**Directions**
In your answer, give each entry again exactly as it appears.
++++ Records for this task
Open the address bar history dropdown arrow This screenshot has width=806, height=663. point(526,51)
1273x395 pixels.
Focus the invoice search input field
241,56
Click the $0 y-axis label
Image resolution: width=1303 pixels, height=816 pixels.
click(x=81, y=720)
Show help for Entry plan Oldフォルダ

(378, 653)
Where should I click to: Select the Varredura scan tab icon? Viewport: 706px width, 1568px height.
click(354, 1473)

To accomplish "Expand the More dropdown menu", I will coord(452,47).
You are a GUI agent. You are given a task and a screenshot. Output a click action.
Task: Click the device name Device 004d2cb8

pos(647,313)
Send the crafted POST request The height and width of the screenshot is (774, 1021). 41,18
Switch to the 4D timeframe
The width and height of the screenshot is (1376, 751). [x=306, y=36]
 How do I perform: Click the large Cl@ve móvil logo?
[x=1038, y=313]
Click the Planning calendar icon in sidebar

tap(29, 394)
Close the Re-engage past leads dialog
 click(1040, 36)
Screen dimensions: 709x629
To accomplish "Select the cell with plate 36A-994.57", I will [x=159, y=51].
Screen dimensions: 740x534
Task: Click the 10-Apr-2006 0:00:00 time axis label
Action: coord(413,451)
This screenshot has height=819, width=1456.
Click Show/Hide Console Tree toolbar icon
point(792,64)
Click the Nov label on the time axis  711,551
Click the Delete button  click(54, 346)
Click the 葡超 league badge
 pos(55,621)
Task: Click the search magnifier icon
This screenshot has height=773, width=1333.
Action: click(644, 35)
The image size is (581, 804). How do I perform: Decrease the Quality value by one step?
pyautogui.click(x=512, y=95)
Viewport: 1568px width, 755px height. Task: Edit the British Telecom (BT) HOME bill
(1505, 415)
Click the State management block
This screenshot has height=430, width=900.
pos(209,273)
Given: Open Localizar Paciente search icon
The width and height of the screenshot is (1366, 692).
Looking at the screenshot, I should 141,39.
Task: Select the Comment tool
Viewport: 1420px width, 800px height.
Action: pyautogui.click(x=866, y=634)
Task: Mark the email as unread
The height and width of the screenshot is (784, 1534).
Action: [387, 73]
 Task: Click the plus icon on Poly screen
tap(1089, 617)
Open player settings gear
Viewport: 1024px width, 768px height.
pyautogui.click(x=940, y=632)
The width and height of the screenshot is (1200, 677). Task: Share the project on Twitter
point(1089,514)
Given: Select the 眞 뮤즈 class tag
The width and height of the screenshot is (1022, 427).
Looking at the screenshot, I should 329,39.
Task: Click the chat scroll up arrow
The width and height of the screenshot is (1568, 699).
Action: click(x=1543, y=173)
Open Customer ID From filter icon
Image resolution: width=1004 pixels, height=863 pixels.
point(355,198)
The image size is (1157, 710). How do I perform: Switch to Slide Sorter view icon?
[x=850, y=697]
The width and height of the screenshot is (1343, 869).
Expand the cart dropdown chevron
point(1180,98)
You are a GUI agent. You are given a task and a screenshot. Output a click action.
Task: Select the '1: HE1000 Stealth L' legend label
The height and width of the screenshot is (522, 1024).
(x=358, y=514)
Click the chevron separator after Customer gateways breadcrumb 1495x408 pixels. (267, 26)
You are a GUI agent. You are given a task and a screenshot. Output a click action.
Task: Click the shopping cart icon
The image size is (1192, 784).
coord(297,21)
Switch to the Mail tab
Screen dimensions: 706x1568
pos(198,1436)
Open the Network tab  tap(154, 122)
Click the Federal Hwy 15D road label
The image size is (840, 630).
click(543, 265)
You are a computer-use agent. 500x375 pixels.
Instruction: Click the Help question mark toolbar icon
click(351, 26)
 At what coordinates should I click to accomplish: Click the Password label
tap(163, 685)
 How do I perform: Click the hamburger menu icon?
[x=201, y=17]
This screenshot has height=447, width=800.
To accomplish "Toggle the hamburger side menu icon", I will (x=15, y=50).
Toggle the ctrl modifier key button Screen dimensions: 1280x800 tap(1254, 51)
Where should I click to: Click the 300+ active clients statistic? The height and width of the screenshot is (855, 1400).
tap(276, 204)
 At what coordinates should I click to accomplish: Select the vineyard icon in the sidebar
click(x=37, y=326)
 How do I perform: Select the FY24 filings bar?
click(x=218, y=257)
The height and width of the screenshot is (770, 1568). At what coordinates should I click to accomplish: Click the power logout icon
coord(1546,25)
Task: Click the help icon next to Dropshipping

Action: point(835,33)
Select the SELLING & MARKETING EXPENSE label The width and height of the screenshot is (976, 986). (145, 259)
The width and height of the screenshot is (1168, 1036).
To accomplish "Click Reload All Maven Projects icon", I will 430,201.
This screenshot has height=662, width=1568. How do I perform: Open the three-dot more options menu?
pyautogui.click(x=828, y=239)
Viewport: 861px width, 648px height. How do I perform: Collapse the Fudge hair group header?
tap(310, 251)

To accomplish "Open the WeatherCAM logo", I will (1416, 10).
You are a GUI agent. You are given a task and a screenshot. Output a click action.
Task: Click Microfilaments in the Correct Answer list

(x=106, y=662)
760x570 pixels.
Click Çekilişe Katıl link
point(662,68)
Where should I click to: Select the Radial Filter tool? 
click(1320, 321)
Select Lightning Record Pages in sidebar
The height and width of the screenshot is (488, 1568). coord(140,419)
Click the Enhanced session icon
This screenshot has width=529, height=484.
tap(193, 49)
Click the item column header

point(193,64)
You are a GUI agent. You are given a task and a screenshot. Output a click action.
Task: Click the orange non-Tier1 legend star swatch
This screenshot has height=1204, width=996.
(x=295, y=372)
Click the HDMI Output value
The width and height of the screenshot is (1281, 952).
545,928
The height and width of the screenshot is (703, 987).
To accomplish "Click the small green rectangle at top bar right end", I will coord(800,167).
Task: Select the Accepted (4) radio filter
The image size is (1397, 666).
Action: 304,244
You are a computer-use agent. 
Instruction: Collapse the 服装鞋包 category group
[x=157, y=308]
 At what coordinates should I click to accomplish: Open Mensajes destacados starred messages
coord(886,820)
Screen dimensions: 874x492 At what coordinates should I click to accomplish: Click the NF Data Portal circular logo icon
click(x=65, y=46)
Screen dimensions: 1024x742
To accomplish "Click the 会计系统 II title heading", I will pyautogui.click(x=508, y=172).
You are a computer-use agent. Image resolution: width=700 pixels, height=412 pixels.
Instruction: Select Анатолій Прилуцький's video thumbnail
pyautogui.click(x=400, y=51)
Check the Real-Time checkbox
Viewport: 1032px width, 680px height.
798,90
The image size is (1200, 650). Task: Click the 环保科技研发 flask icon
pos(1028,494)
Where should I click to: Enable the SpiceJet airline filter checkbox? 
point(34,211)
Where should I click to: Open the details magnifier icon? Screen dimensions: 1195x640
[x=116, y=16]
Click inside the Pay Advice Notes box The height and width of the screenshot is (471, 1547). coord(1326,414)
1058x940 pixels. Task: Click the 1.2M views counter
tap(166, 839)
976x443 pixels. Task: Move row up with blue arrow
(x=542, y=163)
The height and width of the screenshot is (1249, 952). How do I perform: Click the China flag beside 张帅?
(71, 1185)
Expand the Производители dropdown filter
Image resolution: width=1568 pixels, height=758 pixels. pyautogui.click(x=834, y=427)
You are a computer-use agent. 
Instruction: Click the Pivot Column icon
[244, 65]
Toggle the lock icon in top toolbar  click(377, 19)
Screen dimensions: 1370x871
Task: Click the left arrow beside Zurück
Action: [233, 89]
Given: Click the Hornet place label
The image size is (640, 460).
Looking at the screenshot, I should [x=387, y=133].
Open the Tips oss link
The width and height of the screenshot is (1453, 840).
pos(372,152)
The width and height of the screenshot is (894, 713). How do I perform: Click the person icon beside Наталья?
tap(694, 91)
++++++++
**Answer to this exercise**
Open the address bar history dropdown arrow This screenshot has width=806, height=663. point(526,51)
1273x395 pixels.
Focus the invoice search input field
241,56
Click the $0 y-axis label
Image resolution: width=1303 pixels, height=816 pixels.
click(x=81, y=720)
Show help for Entry plan Oldフォルダ

(378, 653)
Where should I click to: Select the Varredura scan tab icon? Viewport: 706px width, 1568px height.
click(354, 1473)

To accomplish "Expand the More dropdown menu", I will coord(452,47).
You are a GUI agent. You are given a task and a screenshot. Output a click action.
Task: Click the device name Device 004d2cb8

pos(647,313)
Send the crafted POST request The height and width of the screenshot is (774, 1021). 41,18
Switch to the 4D timeframe
The width and height of the screenshot is (1376, 751). [x=306, y=36]
 How do I perform: Click the large Cl@ve móvil logo?
[x=1038, y=313]
Click the Planning calendar icon in sidebar

tap(29, 394)
Close the Re-engage past leads dialog
 click(1040, 36)
Screen dimensions: 709x629
To accomplish "Select the cell with plate 36A-994.57", I will [x=159, y=51].
Screen dimensions: 740x534
Task: Click the 10-Apr-2006 0:00:00 time axis label
Action: coord(413,451)
This screenshot has height=819, width=1456.
Click Show/Hide Console Tree toolbar icon
point(792,64)
Click the Nov label on the time axis  711,551
Click the Delete button  click(54, 346)
Click the 葡超 league badge
 pos(55,621)
Task: Click the search magnifier icon
This screenshot has height=773, width=1333.
Action: click(644, 35)
The image size is (581, 804). How do I perform: Decrease the Quality value by one step?
pyautogui.click(x=512, y=95)
Viewport: 1568px width, 755px height. Task: Edit the British Telecom (BT) HOME bill
(1505, 415)
Click the State management block
This screenshot has height=430, width=900.
pos(209,273)
Given: Open Localizar Paciente search icon
The width and height of the screenshot is (1366, 692).
Looking at the screenshot, I should 141,39.
Task: Select the Comment tool
Viewport: 1420px width, 800px height.
Action: pyautogui.click(x=866, y=634)
Task: Mark the email as unread
The height and width of the screenshot is (784, 1534).
Action: [387, 73]
 Task: Click the plus icon on Poly screen
tap(1089, 617)
Open player settings gear
Viewport: 1024px width, 768px height.
pyautogui.click(x=940, y=632)
The width and height of the screenshot is (1200, 677). Task: Share the project on Twitter
point(1089,514)
Given: Select the 眞 뮤즈 class tag
The width and height of the screenshot is (1022, 427).
Looking at the screenshot, I should 329,39.
Task: Click the chat scroll up arrow
The width and height of the screenshot is (1568, 699).
Action: click(x=1543, y=173)
Open Customer ID From filter icon
Image resolution: width=1004 pixels, height=863 pixels.
point(355,198)
The image size is (1157, 710). How do I perform: Switch to Slide Sorter view icon?
[x=850, y=697]
The width and height of the screenshot is (1343, 869).
Expand the cart dropdown chevron
point(1180,98)
You are a GUI agent. You are given a task and a screenshot. Output a click action.
Task: Select the '1: HE1000 Stealth L' legend label
The height and width of the screenshot is (522, 1024).
(x=358, y=514)
Click the chevron separator after Customer gateways breadcrumb 1495x408 pixels. (267, 26)
You are a GUI agent. You are given a task and a screenshot. Output a click action.
Task: Click the shopping cart icon
The image size is (1192, 784).
coord(297,21)
Switch to the Mail tab
Screen dimensions: 706x1568
pos(198,1436)
Open the Network tab  tap(154, 122)
Click the Federal Hwy 15D road label
The image size is (840, 630).
click(543, 265)
You are a computer-use agent. 500x375 pixels.
Instruction: Click the Help question mark toolbar icon
click(351, 26)
 At what coordinates should I click to accomplish: Click the Password label
tap(163, 685)
 How do I perform: Click the hamburger menu icon?
[x=201, y=17]
This screenshot has height=447, width=800.
To accomplish "Toggle the hamburger side menu icon", I will (x=15, y=50).
Toggle the ctrl modifier key button Screen dimensions: 1280x800 tap(1254, 51)
Where should I click to: Click the 300+ active clients statistic? The height and width of the screenshot is (855, 1400).
tap(276, 204)
 At what coordinates should I click to accomplish: Select the vineyard icon in the sidebar
click(x=37, y=326)
 How do I perform: Select the FY24 filings bar?
click(x=218, y=257)
The height and width of the screenshot is (770, 1568). At what coordinates should I click to accomplish: Click the power logout icon
coord(1546,25)
Task: Click the help icon next to Dropshipping

Action: point(835,33)
Select the SELLING & MARKETING EXPENSE label The width and height of the screenshot is (976, 986). (145, 259)
The width and height of the screenshot is (1168, 1036).
To accomplish "Click Reload All Maven Projects icon", I will 430,201.
This screenshot has height=662, width=1568. How do I perform: Open the three-dot more options menu?
pyautogui.click(x=828, y=239)
Viewport: 861px width, 648px height. How do I perform: Collapse the Fudge hair group header?
tap(310, 251)

To accomplish "Open the WeatherCAM logo", I will (1416, 10).
You are a GUI agent. You are given a task and a screenshot. Output a click action.
Task: Click Microfilaments in the Correct Answer list

(x=106, y=662)
760x570 pixels.
Click Çekilişe Katıl link
point(662,68)
Where should I click to: Select the Radial Filter tool? 
click(1320, 321)
Select Lightning Record Pages in sidebar
The height and width of the screenshot is (488, 1568). coord(140,419)
Click the Enhanced session icon
This screenshot has width=529, height=484.
tap(193, 49)
Click the item column header

point(193,64)
You are a GUI agent. You are given a task and a screenshot. Output a click action.
Task: Click the orange non-Tier1 legend star swatch
This screenshot has height=1204, width=996.
(x=295, y=372)
Click the HDMI Output value
The width and height of the screenshot is (1281, 952).
545,928
The height and width of the screenshot is (703, 987).
To accomplish "Click the small green rectangle at top bar right end", I will coord(800,167).
Task: Select the Accepted (4) radio filter
The image size is (1397, 666).
Action: 304,244
You are a computer-use agent. 
Instruction: Collapse the 服装鞋包 category group
[x=157, y=308]
 At what coordinates should I click to accomplish: Open Mensajes destacados starred messages
coord(886,820)
Screen dimensions: 874x492 At what coordinates should I click to accomplish: Click the NF Data Portal circular logo icon
click(x=65, y=46)
Screen dimensions: 1024x742
To accomplish "Click the 会计系统 II title heading", I will pyautogui.click(x=508, y=172).
You are a computer-use agent. Image resolution: width=700 pixels, height=412 pixels.
Instruction: Select Анатолій Прилуцький's video thumbnail
pyautogui.click(x=400, y=51)
Check the Real-Time checkbox
Viewport: 1032px width, 680px height.
798,90
The image size is (1200, 650). Task: Click the 环保科技研发 flask icon
pos(1028,494)
Where should I click to: Enable the SpiceJet airline filter checkbox? 
point(34,211)
Where should I click to: Open the details magnifier icon? Screen dimensions: 1195x640
[x=116, y=16]
Click inside the Pay Advice Notes box The height and width of the screenshot is (471, 1547). coord(1326,414)
1058x940 pixels. Task: Click the 1.2M views counter
tap(166, 839)
976x443 pixels. Task: Move row up with blue arrow
(x=542, y=163)
The height and width of the screenshot is (1249, 952). How do I perform: Click the China flag beside 张帅?
(71, 1185)
Expand the Производители dropdown filter
Image resolution: width=1568 pixels, height=758 pixels. pyautogui.click(x=834, y=427)
You are a computer-use agent. 
Instruction: Click the Pivot Column icon
[244, 65]
Toggle the lock icon in top toolbar  click(377, 19)
Screen dimensions: 1370x871
Task: Click the left arrow beside Zurück
Action: [233, 89]
Given: Click the Hornet place label
The image size is (640, 460).
Looking at the screenshot, I should [x=387, y=133].
Open the Tips oss link
The width and height of the screenshot is (1453, 840).
pos(372,152)
The width and height of the screenshot is (894, 713). How do I perform: Click the person icon beside Наталья?
tap(694, 91)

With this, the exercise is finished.